If your fridge stops cooling and you can’t figure out why, go outside and open the refrigerator access door. In some cases you’ll find a little peephole door near the bottom of the fridge unit, at the base of a cylindrical or rectangular box-like chimney. Open the peephole (use caution as it could be hot) and see if there’s a burner flame. If not, you may find oxidized corruption stacked up on the burner. No peep hole? Carefully touch the “stack,” which should be hot if the burner flame is present.
If you suspect there’s no burner flame, you’ll need to shut down the refrigerator, and using a screwdriver or nutdriver, remove some tin from around the burner unit.

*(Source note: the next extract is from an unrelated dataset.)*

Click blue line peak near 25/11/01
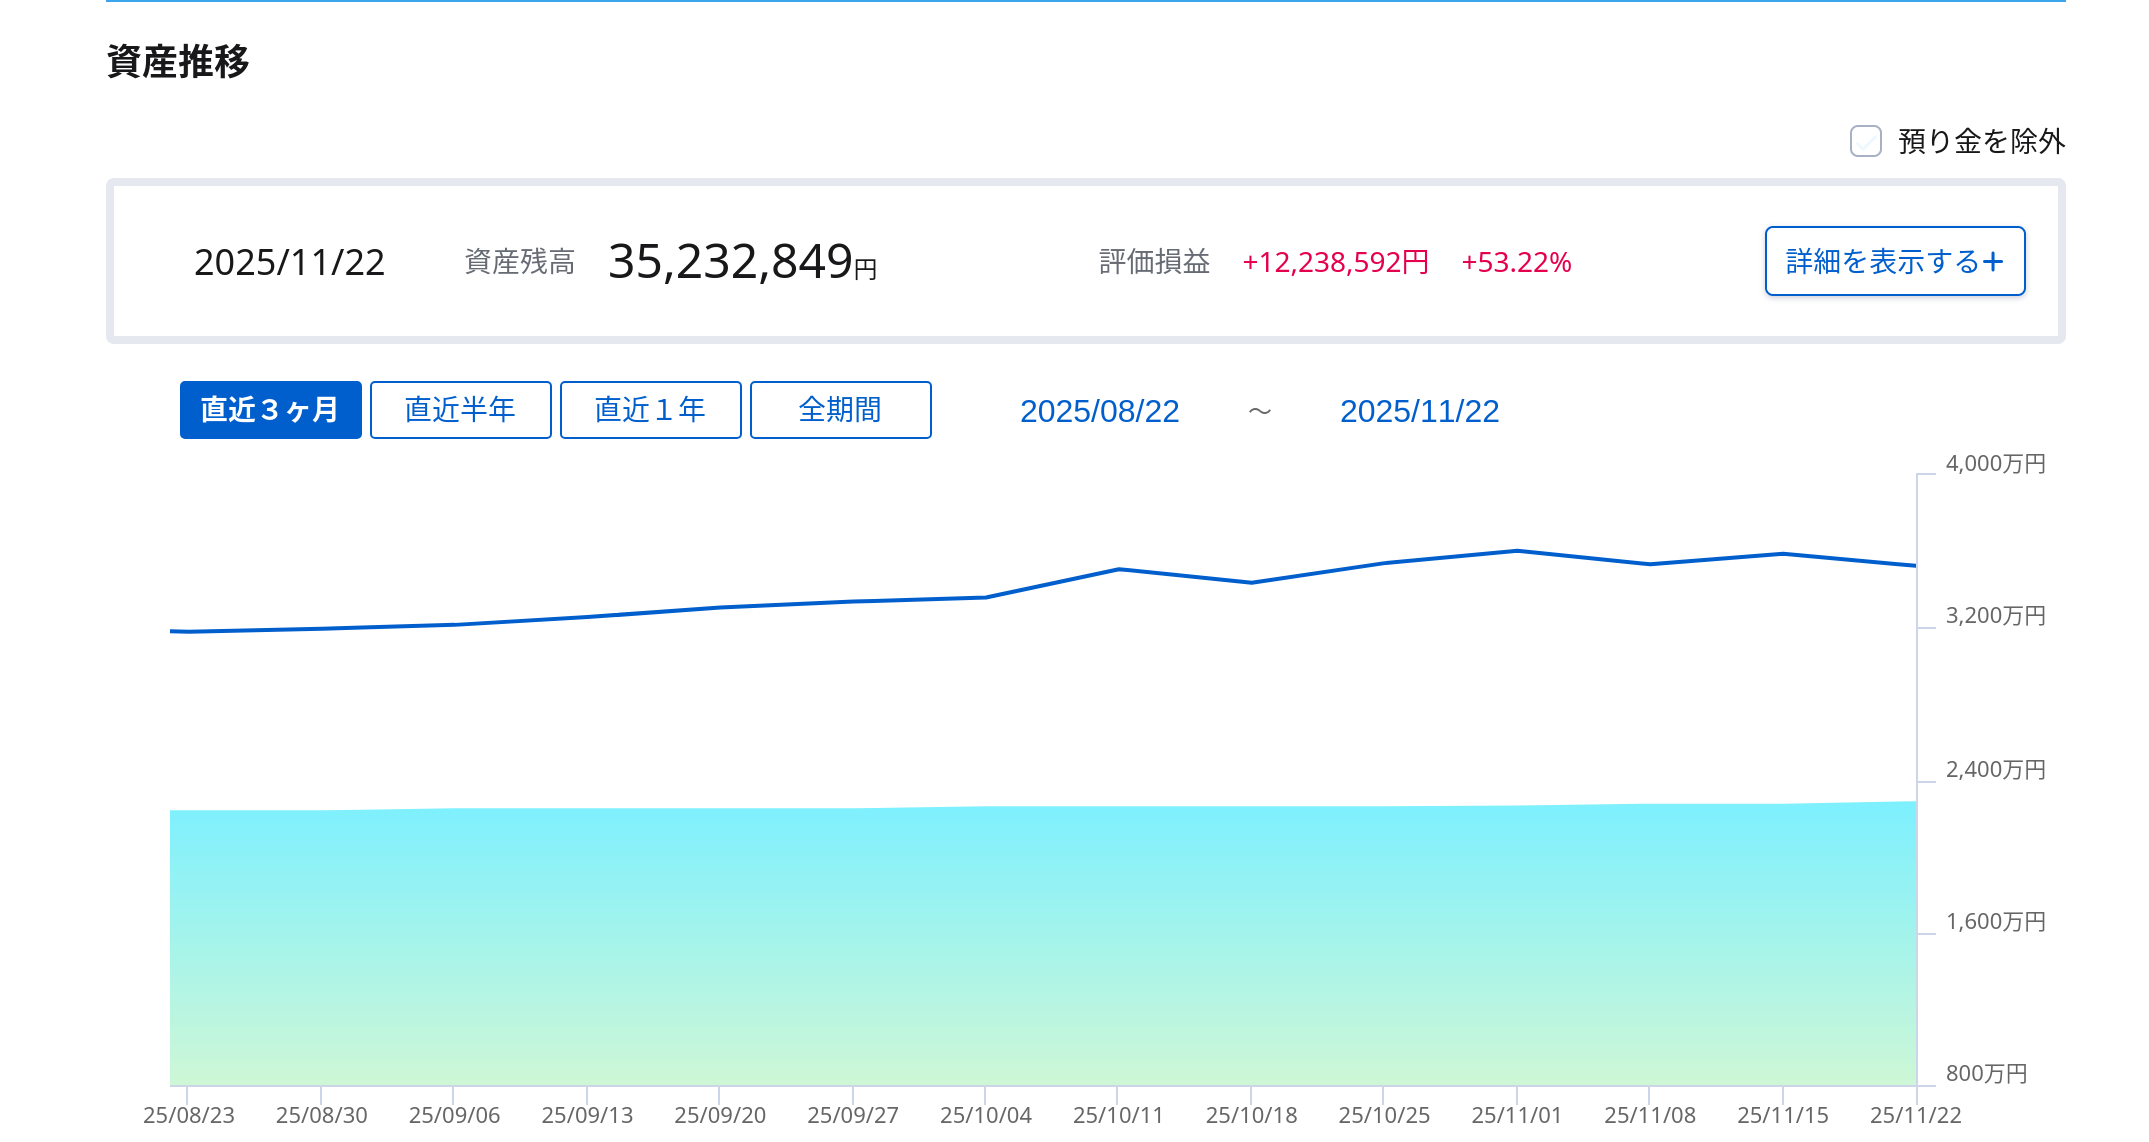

Use either a shop vac or a can of pressurized air to remove the detritus from the burner. Attempt to relight the burner by turning on the refrigerator. That may be all you need to get back in the chill zone.
Russ and Tiña De Maris are authors of RV Boondocking Basics—A Guide to Living Without Hookups, which covers a full range of dry camping topics. Visit icanrv.com for more information.
New RV’s and refrigerators in slide outs.. Do you have poor cooling on hot days and an cooling fan that never stops? This is a cure I have not seen anywhere.
Chances are there is a poor ventilation situation occurring. We just bought a brand RV with a new 8 cu foot refrigerator that was cool on cool mornings and ran poor to fair on hot days 5 – 30 degrees in the freezer & 45 – 65 in the lower section. The low temp was on cool mornings and nights with the outdoor temp about 45 degrees which produced the low fridge temps and with the 85 degree daytime outdoor temp in the shade that produced the upper range fridge temps… Obviously nothing was safe as far as food storage with these poor conditions.
Everything was checked and compared to the installation manual. There were a few things that needed correcting such as to properly vent the air at the top portion of the fridge above the cooling fins on the rear. This was done with the aluminum faced flexible 1/4″ thick foam is sold in rolls at the hadware store and aluminum 2″ furnace tape. That will direct the airflow out of the upper cavity and not let it “sit” above the refridgerator in the compartment that needs to be cooled. After several tests and corrections to meet the installation guidelines. nothing corrected the poor cooling situation. This is even worse for larger double door units..
The cooling fan in the rear was blowing up through the cooling fins fine but it was not forcing the hot air behind the refrigerator in the ventilation cavity out of the vent on the top of the slideout. The air was simply blown in a circular motion in the cavity and barely any air could be felt leaving the air vent.
We installed a solid insert ( baffle) across the ventilation chamber Just below the cooling fins and created a hole the size of the fan itself. The fan was now able to force the hot air out of the chamber and cool the fins and coolant far exceeding the needed air flow required on hot days. Finally a 90 cu foot per minute fan blows that much out the vent and all is well.. These things need to be done for proper installation and maximum cooling. Now we have -15 in the freezer and 35 degrees in the lower section..
Where are the pictures of what and how you did it. This write up does not help me do the same thing as you did to fix the cooling problem with your rv refrigerator.